*GOALS:*
1 – In the conversation transcript, how old is M.?
2 – Using the conversation transcript, explain why D. says they are worried about the safety of the children.
3 – Extend the conversation transcript past its final line.

*TEXT SEGMENT:*
>>>
D: I’m going through my head, “oh no, not again”. That’s what’s going through my head.
T: Are you worried about the safety of your children?
D: Yeah, I am, because of the belief that it’s not right to talk to anyone like that, not even a dog… I can recall a lot of times I’d go inside and, um, as soon as she knew I was home, the usual pattern was for her to transfer the yelling from the children to me, and blame me, you know.
T: So you’re being blamed for what the children have done.
D: Yeah. And I’m not there.
T: Okay. So keep on going. You’ve just come in through the door, she’s been yelling at M., and you said she transfers [it] to you. What’s she saying?
D: She’s saying “it’s all your effing fault, you’ve got it made, you’re not here all day, you don’t have to put up with this shit”, ra-ra-ra.
T: What have you said? Have you said anything as you’ve come in through the door?
D: Nothing. Nothing.
T: You’ve literally come in through the door and you haven’t
D: Yeah. Yeah.
T: So she’s heard you come in, she’s been yelling at M.. What has M. been doing, do you know?
D: He may not have packed up some of his toys on the bedroom floor or… he might have made a mess in the kitchen.
T: This is a four-year old.
D: A four-year old.
T: So you haven’t said anything as you’ve come in through the door. She’s yelling at him, and then she immediately transfers the yelling to you. So she’s saying “it’s all your effing fault”. Can you see this? – can probably see it all too clearly now, right? Describe what’s going on.
D: Usually… I try one of two things: I either approach her and ask her to calm down – you know, just say, look, this isn’t called for – and she will either break down and cry, and she that’s she’s sorry, or she’ll get worse.
T: So what happens when she breaks down and cries? What do you do when she breaks down and cries?
D: I comfort her, put my arms around her, put her head on my shoulders, and try to listen to why she is upset.
T: Why is she upset?
D: Basically because she cannot cope.
T: Is she going for any help for this at this time?
T: So she thinks she’s got to do it all on her own?
D: Well, she believed that everything was everybody else’s fault… still does. Nothing was her fault. It was all my fault, or it was my children’s fault, or it was someone else’s fault, but never hers.
<<<
*DATA LISTING:*
>>>
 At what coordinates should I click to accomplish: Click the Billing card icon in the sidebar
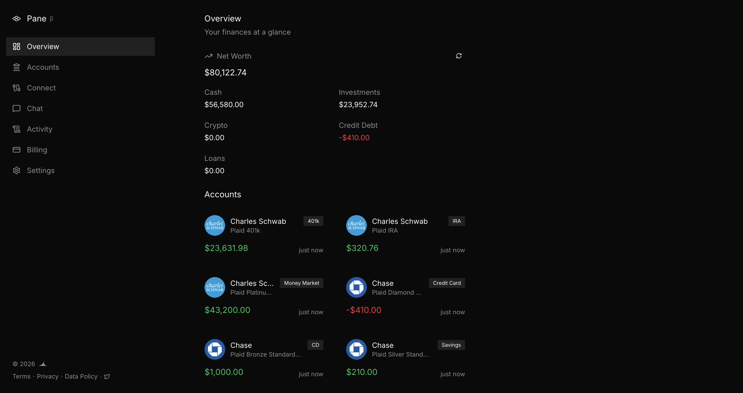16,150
<<<
>>>
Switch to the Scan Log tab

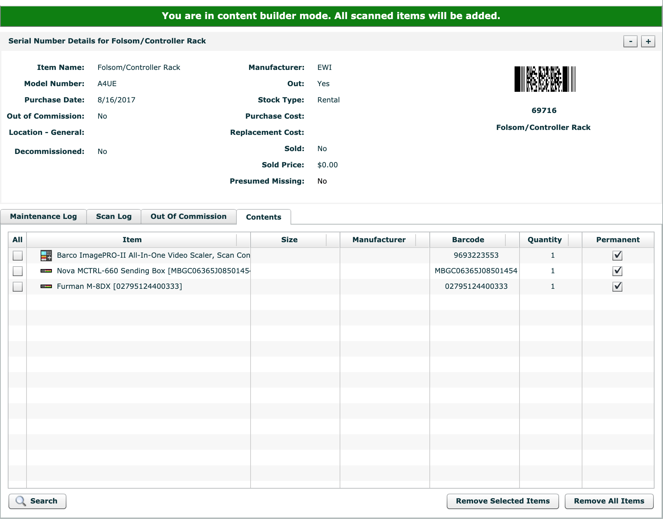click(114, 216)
<<<
*SET OF ANSWERS:*
1 – M. is four years old.

2 – D. is worried because of the belief that it's not right to talk to anyone the way the children are being yelled at, not even a dog.

3 –
T: So her method of coping is to say it’s somebody else’s fault.
D: Yeah. She could never, ever accept responsibility for anything which happened in her life, whether it be good or bad.
T: Good or bad? So not good as well… so she ‘doesn’t deserve’ anything either.
D: She’ll take praise! and she’ll walk around with her head held high, but she won’t acknowledge it.
T: So in other words she’s not receiving – she’s taking it, but she’s not receiving, if you can see the difference in this sense. So going back then, you would comfort her when she bursts out crying. Take the other scenario, where you said she gets worse. What’s happening?
D: What’s happening? I’m saying, “come on M., let’s get out of here”.
T: Right, so you’re saying you’re going to take the child out. You said she’s getting worse – what I’m saying is you said she’s getting worse, what does ‘getting worse’ look like?
D: Sometimes turning really red, like [laughs] the colour of that cover there. Swearing. And just screaming, that loud, that even if you turned the stereo up flat out you’d still hear her over the stereo. You can’t get a word in, it’s just impossible.
T: Do you raise your voice, to try to yell over her?
D: At some points, yeah.
T: In each of those incidents?
D: No, not all the time. In //..//…
T: So what are you saying to her?
D: “For Christ’s sake calm down! It’s just not worth it! Give it up! What are you upset about?!”
T: So you said she gets worse, but you said sometimes she’s throwing things at you or whatever. So is that what’s happening in this particular circumstance?
D: No, in this particular circumstance my son and I go down the garden, down the back yard, and we hide from her.
T: You both hide from her.
T: How do you hide from, if you’re just down the garden, how do you hide from someone who’s really quite big. Do you have… I mean, how do you hide from someone?
D: Well, we were hiding behind the sweet-corn patch, you know, in the garden, it was about three, four feet high, sweet-corn, we was hiding behind that, you know? And she comes out into the back yard, and screaming and swearing at the top of her lungs still, y’know, and all the neighbours…
T: What’s she saying?
D: “You’re an effing arsehole, you’re an effing cunt, ra-ra-ra”, just full-on, verbal abuse.
T: What state is M. in at this point?
D: He’s a nervous wreck.
T: No, in that particular circumstance, you’re at the other side of the sweet-corn patch…
D: He’s in my arms and he’s trembling.
T: Is he crying?
T: He’s trembling.
D: It’s like he’s in shock, more so than anything else. It’s like he’s in shock, and he’s just trembling, y’know? And could feel his whole body shaking.
T: So it’s how do you… I mean, how long does this last?
D: Sometimes up to two hours!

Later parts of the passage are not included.